Athletic director Jerald VanRheen switches his focus from coaching to administration

VanRheen explores his new career as an administrator after coaching middle and high school sports for 19 years

By Madison Ferguson

Before school starts on Tuesday, Oct. 6, athletic director Jerald VanRheen visits with secretary Lynn Bath.

Morgan Gurwell and Braden Shaw

After spending his whole career as a high school coach, associate principal Jerald VanRheen switched gears and took on the task of being the new athletic director.

Throughout his life, VanRheen has been involved in sports to some degree, particularly baseball. This led to his desire to coach and eventually oversee high school athletics as a whole.

VanRheen pursued his coaching career at Eudora High School for two years and at Gardner Edgerton High School as a varsity baseball coach for 17 years and varsity football coach for seven years.

VanRheen then wanted to move on to a new challenge. After coaching, he spent a year as an administrator at the online school Insight of Kansas and an athletic director at Anderson County High School.

“It was just time [for me to become an athletic director],” VanRheen said. “I had made a promise to a former player’s grandmother that I wouldn’t leave Gardner until he did. He graduated and it just seemed like the right time to try something different.”

VanRheen said competing against Mill Valley in baseball helped familiarize helped him familiarize with the school and its district.

“It’s a really good school district and I’d heard a lot of really good things about Mill Valley as a building,” VanRheen said. “It just seemed like it was the right fit for me.”

Although VanRheen has new responsibilities, he finds that coaching still plays a big part in his everyday life.

“Part of my role is to help coaches be better coaches,” VanRheen said. “We have tremendous coaches here, across the board. But it’s not that much different, you’re just coaching different people.”

Mill Creek Middle School science teacher Nick Pierce was a summer  baseball league player of VanRheen’s in high school. He remembers VanRheen as a relaxed and laid back coach. Although the transition surprised him at first, Pierce believes that VanRheen’s new position fits him well.

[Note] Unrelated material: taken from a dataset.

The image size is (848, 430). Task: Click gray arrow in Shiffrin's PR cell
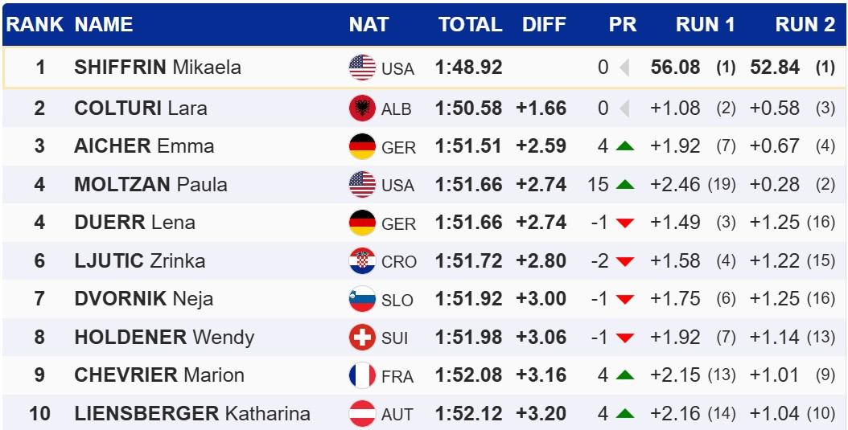[x=624, y=68]
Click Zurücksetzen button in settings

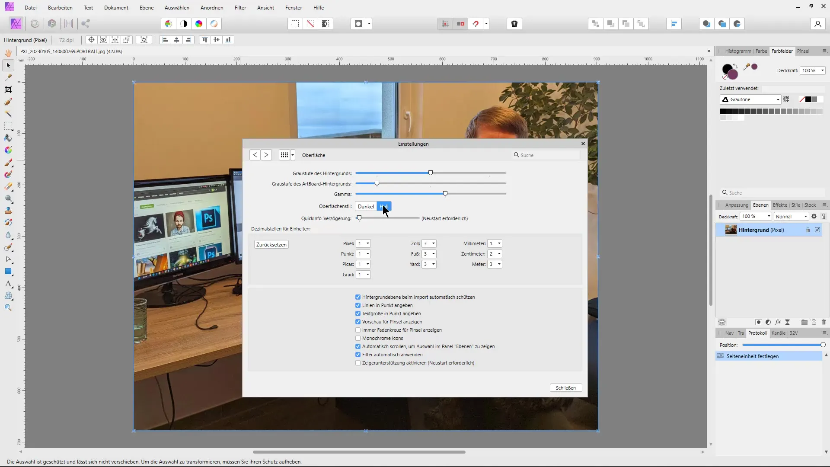point(272,244)

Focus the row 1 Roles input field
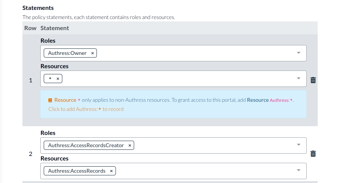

“Seeing him as an administrator — it’s very natural for him as I watch him in what he does,” Pierce said.

For this school year, VanRheen’s objective is to take it day by day, observing the students and staff, so that he can help improve the school in whatever ways possible.

“My main goal is just to try to get through the year. I want to focus on — as much as I possibly can — just watching,” VanRheen said. “I want to see how it’s done and I have some ideas about what we can tweak and change some things to make [the school] better moving forward.”